(A block of data)
◇ ◇ ◇
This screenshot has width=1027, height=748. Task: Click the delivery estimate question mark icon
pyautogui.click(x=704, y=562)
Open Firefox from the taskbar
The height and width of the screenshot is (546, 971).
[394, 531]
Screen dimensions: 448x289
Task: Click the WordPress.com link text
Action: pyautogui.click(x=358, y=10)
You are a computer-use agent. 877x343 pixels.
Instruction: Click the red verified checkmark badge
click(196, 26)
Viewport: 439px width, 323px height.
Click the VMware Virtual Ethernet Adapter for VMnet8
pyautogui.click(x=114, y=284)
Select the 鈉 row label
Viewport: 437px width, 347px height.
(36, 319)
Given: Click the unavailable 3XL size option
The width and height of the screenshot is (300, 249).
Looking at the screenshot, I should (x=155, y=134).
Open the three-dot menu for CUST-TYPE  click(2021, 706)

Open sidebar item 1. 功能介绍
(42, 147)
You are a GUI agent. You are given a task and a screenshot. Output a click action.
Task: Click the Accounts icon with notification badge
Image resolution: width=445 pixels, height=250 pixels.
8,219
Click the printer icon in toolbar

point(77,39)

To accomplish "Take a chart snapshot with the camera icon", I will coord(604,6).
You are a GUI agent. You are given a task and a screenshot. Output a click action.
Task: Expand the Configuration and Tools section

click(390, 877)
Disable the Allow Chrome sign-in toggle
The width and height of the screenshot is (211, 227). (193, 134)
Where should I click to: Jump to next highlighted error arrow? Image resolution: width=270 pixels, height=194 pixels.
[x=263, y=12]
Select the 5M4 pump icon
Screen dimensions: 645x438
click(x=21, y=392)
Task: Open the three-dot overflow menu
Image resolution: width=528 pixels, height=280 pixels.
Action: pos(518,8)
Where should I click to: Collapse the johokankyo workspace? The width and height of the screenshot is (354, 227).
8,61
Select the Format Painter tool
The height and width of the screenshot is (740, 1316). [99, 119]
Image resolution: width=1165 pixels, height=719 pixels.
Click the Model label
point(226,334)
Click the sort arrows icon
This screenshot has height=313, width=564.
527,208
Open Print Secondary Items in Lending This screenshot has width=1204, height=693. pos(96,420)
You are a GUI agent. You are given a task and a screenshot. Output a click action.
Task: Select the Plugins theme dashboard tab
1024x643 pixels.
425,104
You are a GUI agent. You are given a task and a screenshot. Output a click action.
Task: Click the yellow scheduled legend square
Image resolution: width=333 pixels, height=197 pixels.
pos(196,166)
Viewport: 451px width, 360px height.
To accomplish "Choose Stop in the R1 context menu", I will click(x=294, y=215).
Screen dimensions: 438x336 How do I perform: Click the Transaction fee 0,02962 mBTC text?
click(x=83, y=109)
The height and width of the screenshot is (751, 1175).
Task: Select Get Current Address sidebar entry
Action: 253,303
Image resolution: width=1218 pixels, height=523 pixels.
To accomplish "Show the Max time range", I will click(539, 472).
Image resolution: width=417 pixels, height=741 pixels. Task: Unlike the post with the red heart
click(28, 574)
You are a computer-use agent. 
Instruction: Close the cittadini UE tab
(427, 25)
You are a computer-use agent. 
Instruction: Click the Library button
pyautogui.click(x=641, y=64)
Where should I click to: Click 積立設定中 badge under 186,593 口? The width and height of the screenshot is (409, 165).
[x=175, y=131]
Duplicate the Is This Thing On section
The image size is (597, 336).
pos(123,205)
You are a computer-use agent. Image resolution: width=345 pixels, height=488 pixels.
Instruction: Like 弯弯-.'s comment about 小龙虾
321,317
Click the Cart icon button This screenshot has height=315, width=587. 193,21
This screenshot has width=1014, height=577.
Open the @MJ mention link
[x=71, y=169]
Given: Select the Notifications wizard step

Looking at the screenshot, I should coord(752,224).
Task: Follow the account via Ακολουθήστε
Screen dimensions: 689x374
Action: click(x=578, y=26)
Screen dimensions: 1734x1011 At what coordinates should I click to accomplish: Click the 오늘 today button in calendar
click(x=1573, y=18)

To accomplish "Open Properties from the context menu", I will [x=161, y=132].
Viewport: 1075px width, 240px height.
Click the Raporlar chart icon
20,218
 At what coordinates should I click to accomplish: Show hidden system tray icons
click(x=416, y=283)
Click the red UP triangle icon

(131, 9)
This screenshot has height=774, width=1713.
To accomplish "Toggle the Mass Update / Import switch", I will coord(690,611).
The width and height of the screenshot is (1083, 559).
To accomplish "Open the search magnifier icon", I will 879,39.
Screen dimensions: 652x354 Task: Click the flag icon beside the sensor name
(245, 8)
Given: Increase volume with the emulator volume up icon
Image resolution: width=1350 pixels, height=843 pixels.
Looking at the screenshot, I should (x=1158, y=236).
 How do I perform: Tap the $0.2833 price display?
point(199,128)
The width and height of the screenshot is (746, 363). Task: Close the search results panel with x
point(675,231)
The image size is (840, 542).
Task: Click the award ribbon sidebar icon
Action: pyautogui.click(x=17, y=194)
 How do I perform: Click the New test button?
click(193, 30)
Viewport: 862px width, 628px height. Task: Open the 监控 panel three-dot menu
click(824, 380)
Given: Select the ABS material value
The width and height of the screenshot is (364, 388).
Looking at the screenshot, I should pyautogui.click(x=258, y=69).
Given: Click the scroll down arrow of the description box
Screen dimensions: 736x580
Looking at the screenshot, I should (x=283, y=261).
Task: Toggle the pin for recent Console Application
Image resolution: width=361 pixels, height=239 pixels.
◇ ◇ ◇
- PROBLEM
Copy out every line of the records above without changing a word.

- CORRECT ANSWER
This screenshot has width=1027, height=748. Task: Click the delivery estimate question mark icon
pyautogui.click(x=704, y=562)
Open Firefox from the taskbar
The height and width of the screenshot is (546, 971).
[394, 531]
Screen dimensions: 448x289
Task: Click the WordPress.com link text
Action: pyautogui.click(x=358, y=10)
You are a computer-use agent. 877x343 pixels.
Instruction: Click the red verified checkmark badge
click(196, 26)
Viewport: 439px width, 323px height.
Click the VMware Virtual Ethernet Adapter for VMnet8
pyautogui.click(x=114, y=284)
Select the 鈉 row label
Viewport: 437px width, 347px height.
(36, 319)
Given: Click the unavailable 3XL size option
The width and height of the screenshot is (300, 249).
Looking at the screenshot, I should (x=155, y=134).
Open the three-dot menu for CUST-TYPE  click(2021, 706)

Open sidebar item 1. 功能介绍
(42, 147)
You are a GUI agent. You are given a task and a screenshot. Output a click action.
Task: Click the Accounts icon with notification badge
Image resolution: width=445 pixels, height=250 pixels.
8,219
Click the printer icon in toolbar

point(77,39)

To accomplish "Take a chart snapshot with the camera icon", I will coord(604,6).
You are a GUI agent. You are given a task and a screenshot. Output a click action.
Task: Expand the Configuration and Tools section

click(390, 877)
Disable the Allow Chrome sign-in toggle
The width and height of the screenshot is (211, 227). (193, 134)
Where should I click to: Jump to next highlighted error arrow? Image resolution: width=270 pixels, height=194 pixels.
[x=263, y=12]
Select the 5M4 pump icon
Screen dimensions: 645x438
click(x=21, y=392)
Task: Open the three-dot overflow menu
Image resolution: width=528 pixels, height=280 pixels.
Action: pos(518,8)
Where should I click to: Collapse the johokankyo workspace? The width and height of the screenshot is (354, 227).
8,61
Select the Format Painter tool
The height and width of the screenshot is (740, 1316). [99, 119]
Image resolution: width=1165 pixels, height=719 pixels.
Click the Model label
point(226,334)
Click the sort arrows icon
This screenshot has height=313, width=564.
527,208
Open Print Secondary Items in Lending This screenshot has width=1204, height=693. pos(96,420)
You are a GUI agent. You are given a task and a screenshot. Output a click action.
Task: Select the Plugins theme dashboard tab
1024x643 pixels.
425,104
You are a GUI agent. You are given a task and a screenshot. Output a click action.
Task: Click the yellow scheduled legend square
Image resolution: width=333 pixels, height=197 pixels.
pos(196,166)
Viewport: 451px width, 360px height.
To accomplish "Choose Stop in the R1 context menu", I will click(x=294, y=215).
Screen dimensions: 438x336 How do I perform: Click the Transaction fee 0,02962 mBTC text?
click(x=83, y=109)
The height and width of the screenshot is (751, 1175).
Task: Select Get Current Address sidebar entry
Action: 253,303
Image resolution: width=1218 pixels, height=523 pixels.
To accomplish "Show the Max time range", I will click(539, 472).
Image resolution: width=417 pixels, height=741 pixels. Task: Unlike the post with the red heart
click(28, 574)
You are a computer-use agent. 
Instruction: Close the cittadini UE tab
(427, 25)
You are a computer-use agent. 
Instruction: Click the Library button
pyautogui.click(x=641, y=64)
Where should I click to: Click 積立設定中 badge under 186,593 口? The width and height of the screenshot is (409, 165).
[x=175, y=131]
Duplicate the Is This Thing On section
The image size is (597, 336).
pos(123,205)
You are a computer-use agent. Image resolution: width=345 pixels, height=488 pixels.
Instruction: Like 弯弯-.'s comment about 小龙虾
321,317
Click the Cart icon button This screenshot has height=315, width=587. 193,21
This screenshot has width=1014, height=577.
Open the @MJ mention link
[x=71, y=169]
Given: Select the Notifications wizard step

Looking at the screenshot, I should coord(752,224).
Task: Follow the account via Ακολουθήστε
Screen dimensions: 689x374
Action: click(x=578, y=26)
Screen dimensions: 1734x1011 At what coordinates should I click to accomplish: Click the 오늘 today button in calendar
click(x=1573, y=18)

To accomplish "Open Properties from the context menu", I will [x=161, y=132].
Viewport: 1075px width, 240px height.
Click the Raporlar chart icon
20,218
 At what coordinates should I click to accomplish: Show hidden system tray icons
click(x=416, y=283)
Click the red UP triangle icon

(131, 9)
This screenshot has height=774, width=1713.
To accomplish "Toggle the Mass Update / Import switch", I will coord(690,611).
The width and height of the screenshot is (1083, 559).
To accomplish "Open the search magnifier icon", I will 879,39.
Screen dimensions: 652x354 Task: Click the flag icon beside the sensor name
(245, 8)
Given: Increase volume with the emulator volume up icon
Image resolution: width=1350 pixels, height=843 pixels.
Looking at the screenshot, I should (x=1158, y=236).
 How do I perform: Tap the $0.2833 price display?
point(199,128)
The width and height of the screenshot is (746, 363). Task: Close the search results panel with x
point(675,231)
The image size is (840, 542).
Task: Click the award ribbon sidebar icon
Action: pyautogui.click(x=17, y=194)
 How do I perform: Click the New test button?
click(193, 30)
Viewport: 862px width, 628px height. Task: Open the 监控 panel three-dot menu
click(824, 380)
Given: Select the ABS material value
The width and height of the screenshot is (364, 388).
Looking at the screenshot, I should pyautogui.click(x=258, y=69).
Given: Click the scroll down arrow of the description box
Screen dimensions: 736x580
Looking at the screenshot, I should (x=283, y=261).
Task: Toggle the pin for recent Console Application
Image resolution: width=361 pixels, height=239 pixels.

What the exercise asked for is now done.